Aim of the task:
All of these records need to be duplicated exactly.

Dataset entries:
○ ○ ○ ○ ○

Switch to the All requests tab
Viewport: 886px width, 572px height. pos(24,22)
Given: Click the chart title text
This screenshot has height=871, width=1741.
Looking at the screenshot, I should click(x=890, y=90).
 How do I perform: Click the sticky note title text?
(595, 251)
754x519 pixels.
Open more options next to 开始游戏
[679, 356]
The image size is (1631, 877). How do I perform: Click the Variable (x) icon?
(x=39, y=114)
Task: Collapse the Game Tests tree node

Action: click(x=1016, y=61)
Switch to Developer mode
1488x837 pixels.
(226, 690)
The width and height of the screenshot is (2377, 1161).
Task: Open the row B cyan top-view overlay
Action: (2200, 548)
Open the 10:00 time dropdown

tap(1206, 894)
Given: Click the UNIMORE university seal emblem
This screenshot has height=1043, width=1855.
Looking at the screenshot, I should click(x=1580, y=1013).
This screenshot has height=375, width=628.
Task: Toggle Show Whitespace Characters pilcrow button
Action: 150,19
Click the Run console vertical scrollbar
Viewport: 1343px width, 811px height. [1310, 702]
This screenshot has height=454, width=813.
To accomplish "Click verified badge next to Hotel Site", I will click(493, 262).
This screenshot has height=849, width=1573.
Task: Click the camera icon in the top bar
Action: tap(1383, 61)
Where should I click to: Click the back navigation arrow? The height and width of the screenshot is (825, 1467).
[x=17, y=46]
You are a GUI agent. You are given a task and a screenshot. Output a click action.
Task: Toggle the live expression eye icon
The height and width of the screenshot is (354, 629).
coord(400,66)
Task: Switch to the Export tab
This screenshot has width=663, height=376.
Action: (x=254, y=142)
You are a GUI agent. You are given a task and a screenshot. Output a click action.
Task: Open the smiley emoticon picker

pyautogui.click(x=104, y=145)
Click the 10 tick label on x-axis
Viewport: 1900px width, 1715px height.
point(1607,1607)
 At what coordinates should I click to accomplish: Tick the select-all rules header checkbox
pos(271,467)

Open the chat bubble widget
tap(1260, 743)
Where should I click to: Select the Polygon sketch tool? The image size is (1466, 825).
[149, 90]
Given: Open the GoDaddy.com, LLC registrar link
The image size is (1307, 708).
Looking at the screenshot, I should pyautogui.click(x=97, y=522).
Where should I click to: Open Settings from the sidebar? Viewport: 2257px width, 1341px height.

○ ○ ○ ○ ○

Response for this exercise:
Switch to the All requests tab
Viewport: 886px width, 572px height. pos(24,22)
Given: Click the chart title text
This screenshot has height=871, width=1741.
Looking at the screenshot, I should click(x=890, y=90).
 How do I perform: Click the sticky note title text?
(595, 251)
754x519 pixels.
Open more options next to 开始游戏
[679, 356]
The image size is (1631, 877). How do I perform: Click the Variable (x) icon?
(x=39, y=114)
Task: Collapse the Game Tests tree node

Action: click(x=1016, y=61)
Switch to Developer mode
1488x837 pixels.
(226, 690)
The width and height of the screenshot is (2377, 1161).
Task: Open the row B cyan top-view overlay
Action: (2200, 548)
Open the 10:00 time dropdown

tap(1206, 894)
Given: Click the UNIMORE university seal emblem
This screenshot has height=1043, width=1855.
Looking at the screenshot, I should click(x=1580, y=1013).
This screenshot has height=375, width=628.
Task: Toggle Show Whitespace Characters pilcrow button
Action: 150,19
Click the Run console vertical scrollbar
Viewport: 1343px width, 811px height. [1310, 702]
This screenshot has height=454, width=813.
To accomplish "Click verified badge next to Hotel Site", I will click(493, 262).
This screenshot has height=849, width=1573.
Task: Click the camera icon in the top bar
Action: tap(1383, 61)
Where should I click to: Click the back navigation arrow? The height and width of the screenshot is (825, 1467).
[x=17, y=46]
You are a GUI agent. You are given a task and a screenshot. Output a click action.
Task: Toggle the live expression eye icon
The height and width of the screenshot is (354, 629).
coord(400,66)
Task: Switch to the Export tab
This screenshot has width=663, height=376.
Action: (x=254, y=142)
You are a GUI agent. You are given a task and a screenshot. Output a click action.
Task: Open the smiley emoticon picker

pyautogui.click(x=104, y=145)
Click the 10 tick label on x-axis
Viewport: 1900px width, 1715px height.
point(1607,1607)
 At what coordinates should I click to accomplish: Tick the select-all rules header checkbox
pos(271,467)

Open the chat bubble widget
tap(1260, 743)
Where should I click to: Select the Polygon sketch tool? The image size is (1466, 825).
[149, 90]
Given: Open the GoDaddy.com, LLC registrar link
The image size is (1307, 708).
Looking at the screenshot, I should pyautogui.click(x=97, y=522).
Where should I click to: Open Settings from the sidebar? Viewport: 2257px width, 1341px height.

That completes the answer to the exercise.